Tag: space

BigDataBigBuildingsThere is a huge focus on big data nowadays. Driven by ever decreasing prices and ever increasing capacity of data storage solutions, big data provides magical insights and new windows into the exploitation of the long tail and addressing micro markets and their needs.  Big data can be used to build, test and validate models and ideas Big data holds promise akin to a panacea.  It is being pushed as a universal solution to all ills.  But if you look carefully and analyze correctly what big data ultimately provides is what Marshall MacLuhan described as an accurate prediction of the present.  Big data helps us understand how we got to where we are today. It tells us what people want or need or do within a framework as it exists today.  It is bounded by today’s (and the past’s) possibilities and ideas.

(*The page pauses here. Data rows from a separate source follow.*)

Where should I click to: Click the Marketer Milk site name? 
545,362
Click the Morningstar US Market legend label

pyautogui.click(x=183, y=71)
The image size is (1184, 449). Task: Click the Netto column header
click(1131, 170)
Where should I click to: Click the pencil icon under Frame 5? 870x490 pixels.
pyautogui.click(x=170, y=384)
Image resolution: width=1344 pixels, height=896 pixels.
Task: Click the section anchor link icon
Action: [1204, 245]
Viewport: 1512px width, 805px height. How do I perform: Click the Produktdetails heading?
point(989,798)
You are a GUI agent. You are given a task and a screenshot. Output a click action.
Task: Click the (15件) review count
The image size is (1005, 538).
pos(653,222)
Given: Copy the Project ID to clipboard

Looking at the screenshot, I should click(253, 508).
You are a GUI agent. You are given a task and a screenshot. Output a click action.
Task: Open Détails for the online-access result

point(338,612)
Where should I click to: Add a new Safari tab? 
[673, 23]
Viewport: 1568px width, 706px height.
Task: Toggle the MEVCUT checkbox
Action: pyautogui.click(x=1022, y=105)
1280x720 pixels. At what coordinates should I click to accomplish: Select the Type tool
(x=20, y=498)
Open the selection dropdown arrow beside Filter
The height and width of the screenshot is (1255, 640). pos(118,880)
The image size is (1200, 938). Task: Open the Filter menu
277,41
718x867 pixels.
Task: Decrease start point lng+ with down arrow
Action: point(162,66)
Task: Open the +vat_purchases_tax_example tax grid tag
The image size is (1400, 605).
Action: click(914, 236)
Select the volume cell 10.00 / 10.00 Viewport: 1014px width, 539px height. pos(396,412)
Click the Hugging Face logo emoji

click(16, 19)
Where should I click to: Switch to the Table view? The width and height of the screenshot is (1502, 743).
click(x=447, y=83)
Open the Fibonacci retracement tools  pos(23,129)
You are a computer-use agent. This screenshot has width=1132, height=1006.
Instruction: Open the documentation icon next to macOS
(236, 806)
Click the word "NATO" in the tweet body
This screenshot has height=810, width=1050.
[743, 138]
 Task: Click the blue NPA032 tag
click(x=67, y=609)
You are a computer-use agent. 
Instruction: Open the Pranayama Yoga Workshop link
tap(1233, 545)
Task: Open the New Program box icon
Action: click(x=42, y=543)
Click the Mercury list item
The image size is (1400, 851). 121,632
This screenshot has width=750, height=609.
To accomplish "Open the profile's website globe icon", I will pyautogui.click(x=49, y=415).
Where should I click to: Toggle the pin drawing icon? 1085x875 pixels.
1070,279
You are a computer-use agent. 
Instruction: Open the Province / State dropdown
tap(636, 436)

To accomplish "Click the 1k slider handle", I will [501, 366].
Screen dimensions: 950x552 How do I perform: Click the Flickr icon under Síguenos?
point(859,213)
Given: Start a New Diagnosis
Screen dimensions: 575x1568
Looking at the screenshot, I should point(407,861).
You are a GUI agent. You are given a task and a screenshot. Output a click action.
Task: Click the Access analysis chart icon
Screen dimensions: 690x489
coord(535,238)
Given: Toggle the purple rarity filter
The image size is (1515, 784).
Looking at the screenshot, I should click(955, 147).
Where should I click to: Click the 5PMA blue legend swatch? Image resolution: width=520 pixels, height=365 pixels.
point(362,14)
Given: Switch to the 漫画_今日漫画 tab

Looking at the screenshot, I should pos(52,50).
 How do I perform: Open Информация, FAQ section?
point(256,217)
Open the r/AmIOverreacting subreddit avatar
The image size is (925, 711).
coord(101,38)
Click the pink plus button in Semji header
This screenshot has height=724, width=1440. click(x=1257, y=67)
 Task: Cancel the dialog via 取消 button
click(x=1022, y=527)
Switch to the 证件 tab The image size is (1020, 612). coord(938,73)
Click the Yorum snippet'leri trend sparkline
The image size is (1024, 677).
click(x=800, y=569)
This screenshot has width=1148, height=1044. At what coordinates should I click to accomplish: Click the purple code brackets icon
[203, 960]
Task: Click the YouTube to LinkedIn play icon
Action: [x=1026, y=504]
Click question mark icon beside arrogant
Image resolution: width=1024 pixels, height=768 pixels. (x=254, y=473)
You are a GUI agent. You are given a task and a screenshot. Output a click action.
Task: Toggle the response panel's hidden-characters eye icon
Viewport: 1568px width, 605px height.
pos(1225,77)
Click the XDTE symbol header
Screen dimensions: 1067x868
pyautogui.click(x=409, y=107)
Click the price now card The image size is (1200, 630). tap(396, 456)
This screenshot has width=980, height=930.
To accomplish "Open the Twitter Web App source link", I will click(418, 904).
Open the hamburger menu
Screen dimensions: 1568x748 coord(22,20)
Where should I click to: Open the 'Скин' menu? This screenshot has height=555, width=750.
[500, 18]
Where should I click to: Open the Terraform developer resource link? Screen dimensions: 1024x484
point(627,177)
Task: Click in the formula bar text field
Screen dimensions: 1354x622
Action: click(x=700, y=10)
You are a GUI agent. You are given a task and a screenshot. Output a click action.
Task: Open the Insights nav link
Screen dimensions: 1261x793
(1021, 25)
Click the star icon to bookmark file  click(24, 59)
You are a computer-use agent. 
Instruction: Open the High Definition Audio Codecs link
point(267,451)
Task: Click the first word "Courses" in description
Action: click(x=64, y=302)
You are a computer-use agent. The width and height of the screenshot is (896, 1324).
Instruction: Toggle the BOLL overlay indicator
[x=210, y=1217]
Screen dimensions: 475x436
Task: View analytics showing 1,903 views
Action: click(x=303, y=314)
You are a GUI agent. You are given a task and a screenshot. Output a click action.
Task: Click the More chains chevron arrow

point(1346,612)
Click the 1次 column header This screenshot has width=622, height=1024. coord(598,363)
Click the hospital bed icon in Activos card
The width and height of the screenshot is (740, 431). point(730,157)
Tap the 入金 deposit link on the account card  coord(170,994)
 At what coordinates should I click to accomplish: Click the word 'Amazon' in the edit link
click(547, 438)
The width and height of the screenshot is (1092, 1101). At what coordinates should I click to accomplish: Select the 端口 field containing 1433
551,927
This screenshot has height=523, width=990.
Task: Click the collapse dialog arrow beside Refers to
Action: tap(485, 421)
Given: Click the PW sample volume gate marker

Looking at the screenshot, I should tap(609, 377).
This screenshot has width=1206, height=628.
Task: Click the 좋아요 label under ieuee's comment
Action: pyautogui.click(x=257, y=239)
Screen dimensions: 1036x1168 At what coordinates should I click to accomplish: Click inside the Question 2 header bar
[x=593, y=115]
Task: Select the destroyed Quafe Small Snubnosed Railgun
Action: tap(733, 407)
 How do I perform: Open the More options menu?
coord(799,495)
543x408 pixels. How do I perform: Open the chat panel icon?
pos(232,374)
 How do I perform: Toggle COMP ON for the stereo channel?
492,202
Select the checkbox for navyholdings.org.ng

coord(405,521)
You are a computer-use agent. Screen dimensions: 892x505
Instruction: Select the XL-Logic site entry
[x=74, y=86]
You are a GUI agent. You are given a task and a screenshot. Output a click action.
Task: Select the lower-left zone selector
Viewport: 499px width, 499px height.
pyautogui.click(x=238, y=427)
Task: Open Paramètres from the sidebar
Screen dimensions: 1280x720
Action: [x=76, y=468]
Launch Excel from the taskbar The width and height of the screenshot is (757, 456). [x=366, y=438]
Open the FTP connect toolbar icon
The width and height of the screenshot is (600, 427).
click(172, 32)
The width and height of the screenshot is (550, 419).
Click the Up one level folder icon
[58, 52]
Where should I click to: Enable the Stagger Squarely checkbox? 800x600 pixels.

But big data does not identify the next seismic innovation.  It does not necessarily even identify how to modify the current big thing to make it incrementally better

In the October 2013 issue of IEEE Spectrum, an article described the work of a company named Lex Machina. The company is a classic big data play.  They collect, scan and analyze all legal proceedings associated with patent litigation and draw up statistics identifying, for instance, the companies who are more likely to settle, law firms that are more likely to win, judges who are more favorable to defendants or the prosecution, duration and cost assessments of prosecutions in different areas.  So it is a useful tool.  But all it does is tell you about the state of things now.  It does not measure variables like outcomes of prosecution or settlements (for instance, if a company wins but goes out of business or wins and goes on to build a more dominant market share or wins and nothing happens).  It does not indicate if companies protect only specific patents that have, say, an estimated future value of, say, $X million or what metric companies might use in their internal decision making process because that is likely not visible in the data.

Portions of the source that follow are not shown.